On Saturday, his voice was strained. Alan Pardew had spent the closing moments of his final match in charge of Crystal Palace bellowing at his players, but they proved incapable of finding an equaliser against Chelsea. The Premier League leaders held Palace comfortably at bay, and the decision to remove Pardew from his Selhurst Park duties appears to have been not much more difficult.

"I don't think the stuffing or the turkey will taste quite as sweet as it can do -- maybe I won't taste the cranberries," Pardew joked weakly after a 1-0 loss that left Palace just a point above the relegation zone. He was stripped of his trademark ultra-high self-confidence.

Just six league victories in an entire calendar year has damned him at the club he represented as a hard-running midfielder in the late 1980s and early '90s. Having taken over on Jan. 3 almost two years ago, Palace collected 63 points in 2015. This year, by painful comparison, they have collected just 26. It is little wonder that the club's owners, American pair Joshua Harris and Daniel Blitzer plus local businessman Steve Parish, now look elsewhere.

Sam Allardyce, who spent last weekend in the Middle East, seems likely to be jetted in to take up the fight of a relegation battle. England's manager for just 67 days boasts a proud record of never having been relegated from the Premier League with either of Bolton Wanderers, Newcastle United, Blackburn, West Ham or Sunderland -- the last of which he admirably rescued last season. It is also little secret in football that "Big Sam" is keen to return to football, having been forced to abandon his dream job in September due to some off-field indiscretions.

Back in 2015, there had been a point when Pardew was probably ahead of Allardyce in the queue to be England manager, but his name was barely mentioned once Roy Hodgson resigned after Euro 2016. Without Palace's run to losing 2-1 to Manchester United in May's FA Cup final, Pardew would probably have been long gone from Selhurst. His team won just two league matches in the second half of last season, not only frittering away a challenge for a European position away but dropping the club into relegation contention, only to be saved by timely victories over Norwich and Stoke.

Wembley, though, will probably define Pardew's reign in future generations. The touchline rumba he performed when Jason Puncheon volleyed Palace ahead is the meme that was reverberating around social media as soon as his departure was announced. As a player, he was on the losing team when Palace lost to United in 1990's FA Cup final, and he was unable to overturn history as Jesse Lingard thrashed in an extra-time winner last May.

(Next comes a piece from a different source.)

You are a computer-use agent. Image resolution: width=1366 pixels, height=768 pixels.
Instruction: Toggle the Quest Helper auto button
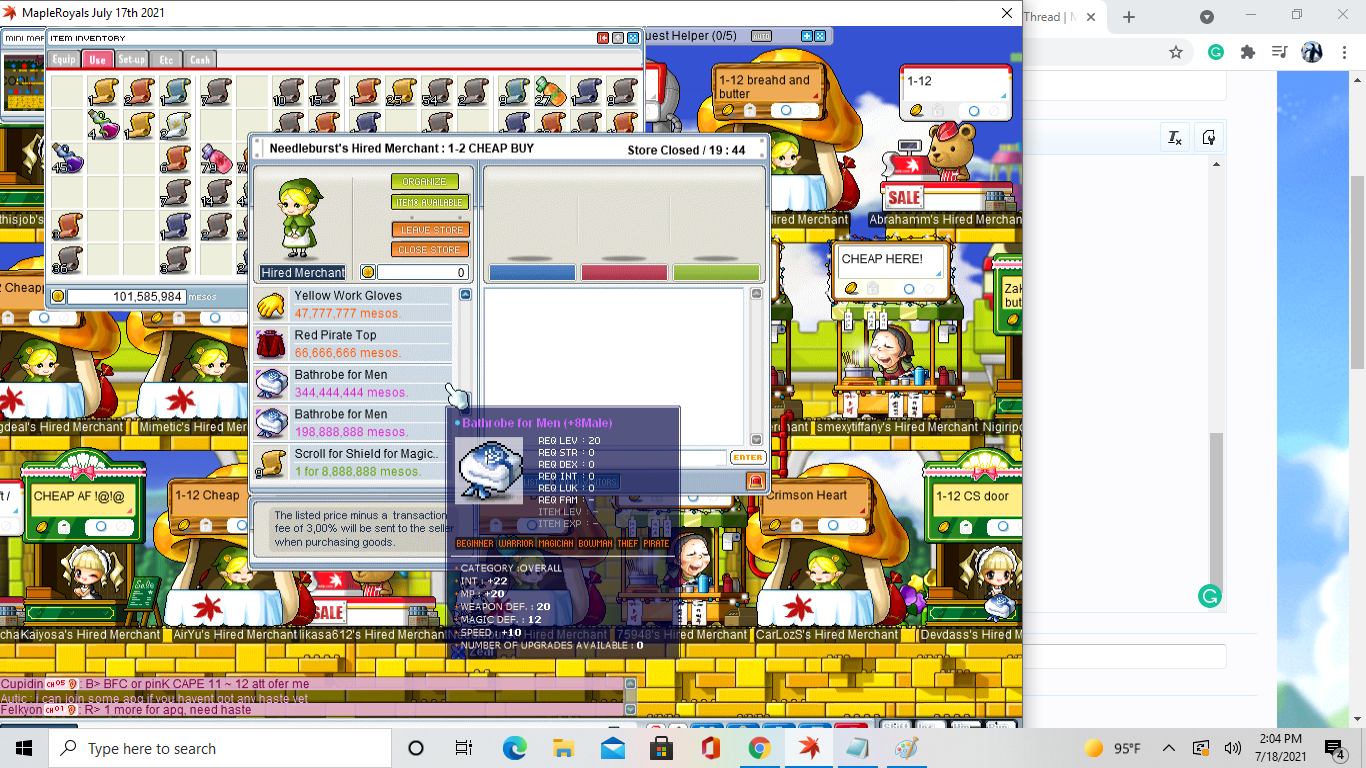pos(762,36)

Pardew's status as a former player and local boy won him respect from fans. "South London, it's a great place to be," he said after his team had ended Manchester City's title hopes in April 2015, with a memorable 2-1 victory. Even during Saturday's defeat, fans who had seen just two league victories at home all season directed their anger at officials and the opposition rather than a manager failing to get the best from a not untalented squad.

Big-name signings Yohan Cabaye and Christian Benteke have flopped this season, and the club's owners will have wondered why two players costing top dollar -- Cabaye was signed from PSG for over £14 million, and Benteke may eventually cost the Eagles £32m -- have so underachieved.

Club chairman Steve Parish, someone cut from similar South London cloth, has been supportive of Pardew, but investors Harris and Blitzer, who came on board last December, were reported to be less keen. Pardew, while celebrating a 3-0 home defeat of Southampton on Dec. 3, chose to respond to such rumours by suggesting the investors "perhaps don't know a lot about football." It was a somewhat risky tone to take in the circumstances. The next downturn eventually drained Pardew's self-confidence and his chance of survival.